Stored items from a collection
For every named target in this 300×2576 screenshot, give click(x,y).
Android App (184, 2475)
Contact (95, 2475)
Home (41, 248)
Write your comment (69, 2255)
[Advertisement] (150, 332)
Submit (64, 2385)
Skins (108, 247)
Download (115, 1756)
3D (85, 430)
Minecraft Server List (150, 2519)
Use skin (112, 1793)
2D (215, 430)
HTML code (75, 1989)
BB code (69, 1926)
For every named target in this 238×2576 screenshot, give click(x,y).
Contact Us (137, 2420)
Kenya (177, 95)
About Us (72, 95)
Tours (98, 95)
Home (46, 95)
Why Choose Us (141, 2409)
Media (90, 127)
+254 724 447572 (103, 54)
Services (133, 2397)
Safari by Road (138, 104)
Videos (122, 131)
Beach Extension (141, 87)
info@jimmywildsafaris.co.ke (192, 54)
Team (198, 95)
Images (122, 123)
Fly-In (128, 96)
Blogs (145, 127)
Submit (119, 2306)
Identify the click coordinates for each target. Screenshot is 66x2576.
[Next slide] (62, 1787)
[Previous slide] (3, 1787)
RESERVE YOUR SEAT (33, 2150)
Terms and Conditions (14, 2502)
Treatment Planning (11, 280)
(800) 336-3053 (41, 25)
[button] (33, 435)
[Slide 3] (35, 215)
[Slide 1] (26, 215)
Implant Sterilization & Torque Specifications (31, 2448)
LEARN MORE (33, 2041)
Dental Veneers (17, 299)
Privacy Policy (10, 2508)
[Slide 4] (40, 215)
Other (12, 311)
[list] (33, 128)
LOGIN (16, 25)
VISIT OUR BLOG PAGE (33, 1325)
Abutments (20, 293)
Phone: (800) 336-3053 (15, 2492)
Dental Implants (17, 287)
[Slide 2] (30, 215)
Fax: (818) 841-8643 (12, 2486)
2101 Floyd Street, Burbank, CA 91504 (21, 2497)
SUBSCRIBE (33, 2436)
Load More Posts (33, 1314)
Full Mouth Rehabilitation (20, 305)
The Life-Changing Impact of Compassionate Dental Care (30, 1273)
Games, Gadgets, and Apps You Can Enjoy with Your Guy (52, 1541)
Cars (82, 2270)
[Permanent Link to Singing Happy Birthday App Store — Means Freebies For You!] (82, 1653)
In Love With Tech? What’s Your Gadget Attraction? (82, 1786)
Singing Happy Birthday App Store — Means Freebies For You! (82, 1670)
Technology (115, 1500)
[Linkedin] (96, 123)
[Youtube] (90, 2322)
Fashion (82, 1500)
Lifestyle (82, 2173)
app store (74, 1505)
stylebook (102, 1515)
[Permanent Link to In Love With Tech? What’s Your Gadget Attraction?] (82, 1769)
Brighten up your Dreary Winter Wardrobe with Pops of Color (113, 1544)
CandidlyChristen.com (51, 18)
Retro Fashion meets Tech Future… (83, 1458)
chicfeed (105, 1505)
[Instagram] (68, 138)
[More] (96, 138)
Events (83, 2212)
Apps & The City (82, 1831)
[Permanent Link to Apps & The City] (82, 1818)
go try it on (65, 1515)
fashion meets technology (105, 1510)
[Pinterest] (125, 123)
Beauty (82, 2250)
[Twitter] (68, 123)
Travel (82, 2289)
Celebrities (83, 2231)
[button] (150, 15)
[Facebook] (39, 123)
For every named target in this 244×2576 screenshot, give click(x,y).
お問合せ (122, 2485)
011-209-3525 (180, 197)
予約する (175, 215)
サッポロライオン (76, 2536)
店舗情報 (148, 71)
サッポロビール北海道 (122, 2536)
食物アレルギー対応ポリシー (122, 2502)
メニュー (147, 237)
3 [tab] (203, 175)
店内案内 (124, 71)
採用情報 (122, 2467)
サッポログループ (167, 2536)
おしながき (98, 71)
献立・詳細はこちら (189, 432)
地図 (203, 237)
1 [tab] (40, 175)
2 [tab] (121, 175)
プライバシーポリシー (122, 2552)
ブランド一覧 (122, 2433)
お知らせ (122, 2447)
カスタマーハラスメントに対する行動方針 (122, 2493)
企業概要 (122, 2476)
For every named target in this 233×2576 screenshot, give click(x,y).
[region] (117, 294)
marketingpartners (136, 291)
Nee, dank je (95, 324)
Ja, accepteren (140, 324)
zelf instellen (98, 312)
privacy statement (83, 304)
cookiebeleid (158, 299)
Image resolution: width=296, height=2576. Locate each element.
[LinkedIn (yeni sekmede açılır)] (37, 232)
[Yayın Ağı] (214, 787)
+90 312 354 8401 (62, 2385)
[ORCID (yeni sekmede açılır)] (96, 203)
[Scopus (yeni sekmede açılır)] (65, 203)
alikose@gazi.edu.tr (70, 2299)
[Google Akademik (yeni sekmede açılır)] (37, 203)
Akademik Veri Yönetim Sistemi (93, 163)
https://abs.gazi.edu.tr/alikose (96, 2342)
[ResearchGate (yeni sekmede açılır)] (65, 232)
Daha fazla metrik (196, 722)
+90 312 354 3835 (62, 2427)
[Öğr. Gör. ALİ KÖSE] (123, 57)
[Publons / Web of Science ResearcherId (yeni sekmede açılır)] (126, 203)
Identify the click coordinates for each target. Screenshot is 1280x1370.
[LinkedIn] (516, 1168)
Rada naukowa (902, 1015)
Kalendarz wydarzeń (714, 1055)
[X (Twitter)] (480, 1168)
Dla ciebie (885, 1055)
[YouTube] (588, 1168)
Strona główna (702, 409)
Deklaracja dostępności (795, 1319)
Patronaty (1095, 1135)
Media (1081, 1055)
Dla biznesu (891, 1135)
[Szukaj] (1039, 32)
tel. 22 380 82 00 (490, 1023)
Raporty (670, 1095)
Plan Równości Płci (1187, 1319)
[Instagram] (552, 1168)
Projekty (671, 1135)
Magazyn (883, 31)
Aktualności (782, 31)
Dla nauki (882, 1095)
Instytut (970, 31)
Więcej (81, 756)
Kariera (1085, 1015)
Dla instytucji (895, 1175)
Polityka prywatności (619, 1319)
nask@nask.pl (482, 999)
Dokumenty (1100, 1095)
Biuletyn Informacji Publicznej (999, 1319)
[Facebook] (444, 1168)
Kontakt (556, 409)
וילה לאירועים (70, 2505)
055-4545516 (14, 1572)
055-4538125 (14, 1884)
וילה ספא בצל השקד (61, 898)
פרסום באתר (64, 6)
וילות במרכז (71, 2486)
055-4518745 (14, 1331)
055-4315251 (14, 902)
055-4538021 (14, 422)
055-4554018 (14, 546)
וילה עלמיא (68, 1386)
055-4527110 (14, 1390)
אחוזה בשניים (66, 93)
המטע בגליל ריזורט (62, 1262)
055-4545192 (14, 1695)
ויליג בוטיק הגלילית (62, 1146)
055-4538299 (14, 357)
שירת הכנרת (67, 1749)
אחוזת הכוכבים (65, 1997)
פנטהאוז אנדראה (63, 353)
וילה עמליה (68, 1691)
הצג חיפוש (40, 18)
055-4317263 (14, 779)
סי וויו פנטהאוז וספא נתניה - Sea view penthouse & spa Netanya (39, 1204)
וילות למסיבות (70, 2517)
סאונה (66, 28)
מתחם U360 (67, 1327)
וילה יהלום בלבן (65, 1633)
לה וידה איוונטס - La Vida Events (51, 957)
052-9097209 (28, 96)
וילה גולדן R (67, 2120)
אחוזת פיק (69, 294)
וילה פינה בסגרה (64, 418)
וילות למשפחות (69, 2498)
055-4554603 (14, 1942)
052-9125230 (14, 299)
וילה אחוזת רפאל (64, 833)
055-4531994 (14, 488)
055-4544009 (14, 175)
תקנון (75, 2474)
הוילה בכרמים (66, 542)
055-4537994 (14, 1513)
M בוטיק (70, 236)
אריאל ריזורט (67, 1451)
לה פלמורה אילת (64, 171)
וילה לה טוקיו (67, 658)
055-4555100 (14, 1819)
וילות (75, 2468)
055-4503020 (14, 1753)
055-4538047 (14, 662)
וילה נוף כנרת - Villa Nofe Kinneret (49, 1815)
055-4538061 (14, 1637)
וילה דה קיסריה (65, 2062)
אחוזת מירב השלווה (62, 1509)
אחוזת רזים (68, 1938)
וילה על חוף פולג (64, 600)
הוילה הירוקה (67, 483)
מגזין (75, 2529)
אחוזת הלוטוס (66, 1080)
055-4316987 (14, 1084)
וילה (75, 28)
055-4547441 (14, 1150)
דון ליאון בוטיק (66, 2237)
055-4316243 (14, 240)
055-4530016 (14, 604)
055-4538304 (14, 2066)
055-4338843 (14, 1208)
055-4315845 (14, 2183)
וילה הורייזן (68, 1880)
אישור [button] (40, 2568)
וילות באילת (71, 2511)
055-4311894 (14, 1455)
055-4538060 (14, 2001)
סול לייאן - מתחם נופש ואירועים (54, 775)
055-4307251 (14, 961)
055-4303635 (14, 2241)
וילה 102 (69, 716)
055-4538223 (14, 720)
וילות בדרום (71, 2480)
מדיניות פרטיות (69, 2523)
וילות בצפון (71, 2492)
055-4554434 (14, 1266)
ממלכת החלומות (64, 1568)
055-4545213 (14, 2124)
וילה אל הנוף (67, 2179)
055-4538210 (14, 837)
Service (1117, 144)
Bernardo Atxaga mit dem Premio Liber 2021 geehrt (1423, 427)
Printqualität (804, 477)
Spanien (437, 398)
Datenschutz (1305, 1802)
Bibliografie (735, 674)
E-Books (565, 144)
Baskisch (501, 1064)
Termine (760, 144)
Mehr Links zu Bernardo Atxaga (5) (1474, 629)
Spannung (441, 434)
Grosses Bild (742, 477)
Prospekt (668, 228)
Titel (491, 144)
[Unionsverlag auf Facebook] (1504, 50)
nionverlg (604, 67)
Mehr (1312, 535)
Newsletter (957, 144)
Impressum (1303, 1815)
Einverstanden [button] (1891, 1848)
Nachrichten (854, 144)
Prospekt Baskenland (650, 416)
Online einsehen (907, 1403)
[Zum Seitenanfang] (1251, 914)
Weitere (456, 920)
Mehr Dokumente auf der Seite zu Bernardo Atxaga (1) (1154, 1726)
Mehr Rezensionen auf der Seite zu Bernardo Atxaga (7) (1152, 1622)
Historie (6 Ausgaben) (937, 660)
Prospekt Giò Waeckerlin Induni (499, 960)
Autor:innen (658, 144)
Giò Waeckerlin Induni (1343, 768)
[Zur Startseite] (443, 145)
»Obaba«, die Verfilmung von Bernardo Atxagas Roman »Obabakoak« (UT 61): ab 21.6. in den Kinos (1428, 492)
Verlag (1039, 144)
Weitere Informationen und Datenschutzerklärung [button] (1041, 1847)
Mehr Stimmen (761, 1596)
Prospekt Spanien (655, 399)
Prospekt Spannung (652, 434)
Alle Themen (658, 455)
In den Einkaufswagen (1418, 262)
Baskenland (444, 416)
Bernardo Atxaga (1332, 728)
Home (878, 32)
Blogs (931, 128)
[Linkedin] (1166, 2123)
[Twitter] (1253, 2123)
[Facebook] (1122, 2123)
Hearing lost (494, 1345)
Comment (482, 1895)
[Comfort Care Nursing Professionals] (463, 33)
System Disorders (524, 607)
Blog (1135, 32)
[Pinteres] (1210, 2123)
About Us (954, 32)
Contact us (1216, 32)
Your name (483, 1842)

■ Requirement: Both the line containing "Minecraft Server List (150, 2519)" and the line containing "Terms and Conditions (14, 2502)" belong in the answer. Print them and every line above that falls between them exactly, and no others.

■ Response area:
Minecraft Server List (150, 2519)
Use skin (112, 1793)
2D (215, 430)
HTML code (75, 1989)
BB code (69, 1926)
For every named target in this 238×2576 screenshot, give click(x,y).
Contact Us (137, 2420)
Kenya (177, 95)
About Us (72, 95)
Tours (98, 95)
Home (46, 95)
Why Choose Us (141, 2409)
Media (90, 127)
+254 724 447572 (103, 54)
Services (133, 2397)
Safari by Road (138, 104)
Videos (122, 131)
Beach Extension (141, 87)
info@jimmywildsafaris.co.ke (192, 54)
Team (198, 95)
Images (122, 123)
Fly-In (128, 96)
Blogs (145, 127)
Submit (119, 2306)
Identify the click coordinates for each target. Screenshot is 66x2576.
[Next slide] (62, 1787)
[Previous slide] (3, 1787)
RESERVE YOUR SEAT (33, 2150)
Terms and Conditions (14, 2502)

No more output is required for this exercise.